### [The problem]
List each line of the records below that contains the word "screenshot". Case counts.

### [Records shown]
● ● ● ● ● ● ●

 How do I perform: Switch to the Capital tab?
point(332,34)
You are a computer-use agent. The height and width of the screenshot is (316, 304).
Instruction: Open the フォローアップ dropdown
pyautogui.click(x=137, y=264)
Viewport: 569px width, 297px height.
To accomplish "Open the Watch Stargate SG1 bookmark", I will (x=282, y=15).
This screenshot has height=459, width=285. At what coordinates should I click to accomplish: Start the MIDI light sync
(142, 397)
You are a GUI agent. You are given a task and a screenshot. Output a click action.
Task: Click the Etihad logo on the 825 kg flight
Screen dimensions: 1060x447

● ● ● ● ● ● ●

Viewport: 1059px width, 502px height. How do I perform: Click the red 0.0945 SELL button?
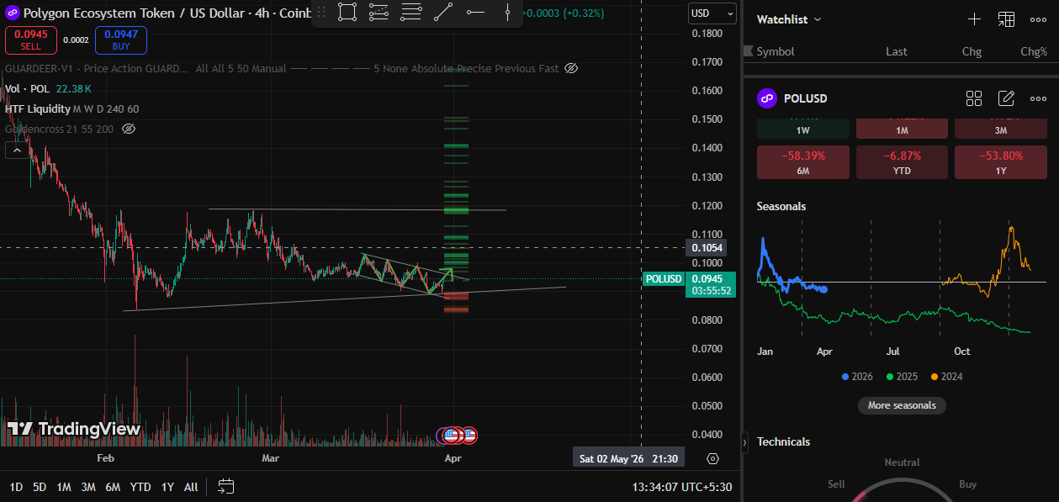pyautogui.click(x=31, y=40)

● ● ● ● ● ● ●

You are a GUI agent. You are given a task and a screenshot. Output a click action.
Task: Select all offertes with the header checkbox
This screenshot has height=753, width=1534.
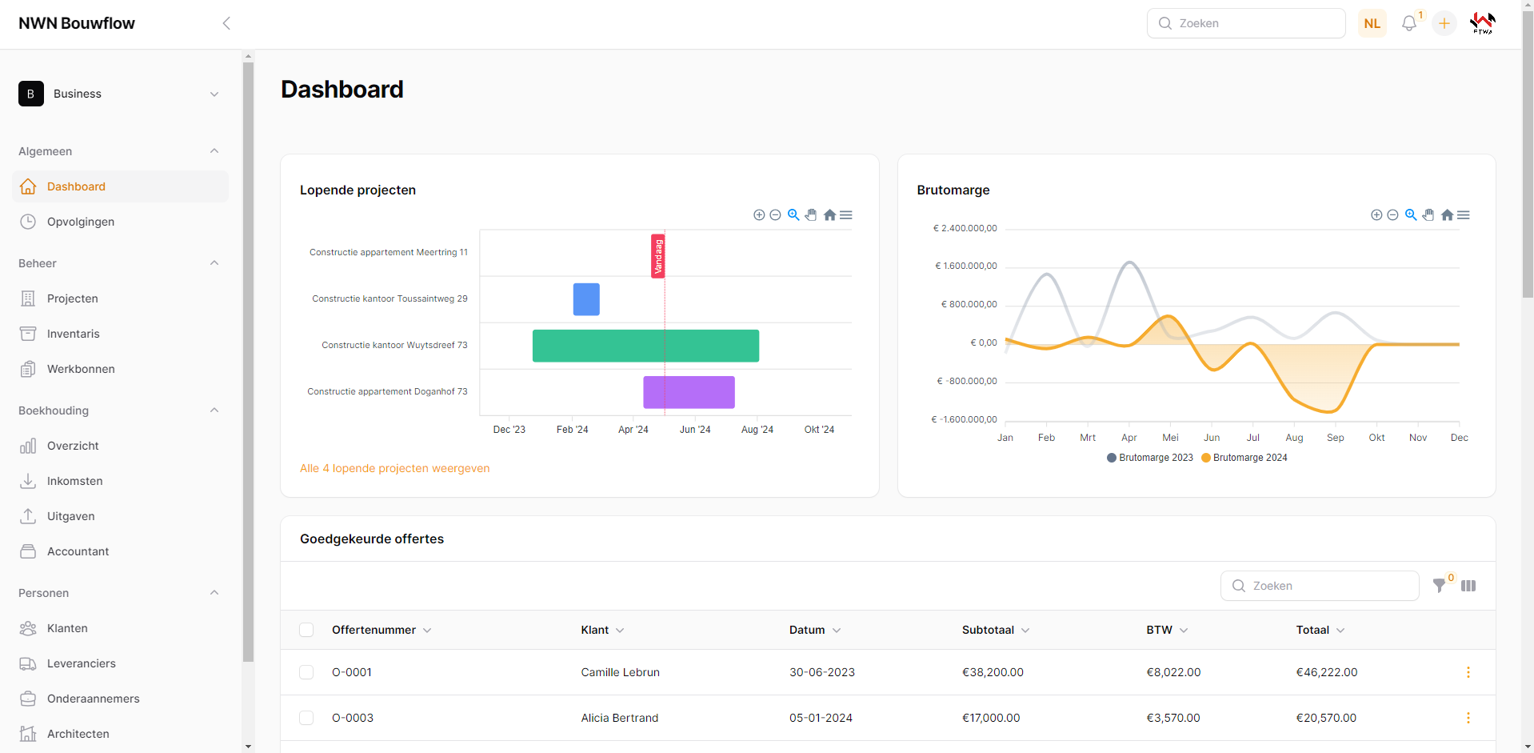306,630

● ● ● ● ● ● ●

### [Solution to this problem]
You are a computer-use agent. The height and width of the screenshot is (316, 304).
This screenshot has height=459, width=285. At what coordinates should I click to accomplish: Start the MIDI light sync
You are a GUI agent. You are given a task and a screenshot. Output a click action.
You are a GUI agent. You are given a task and a screenshot. Output a click action.
This screenshot has height=753, width=1534.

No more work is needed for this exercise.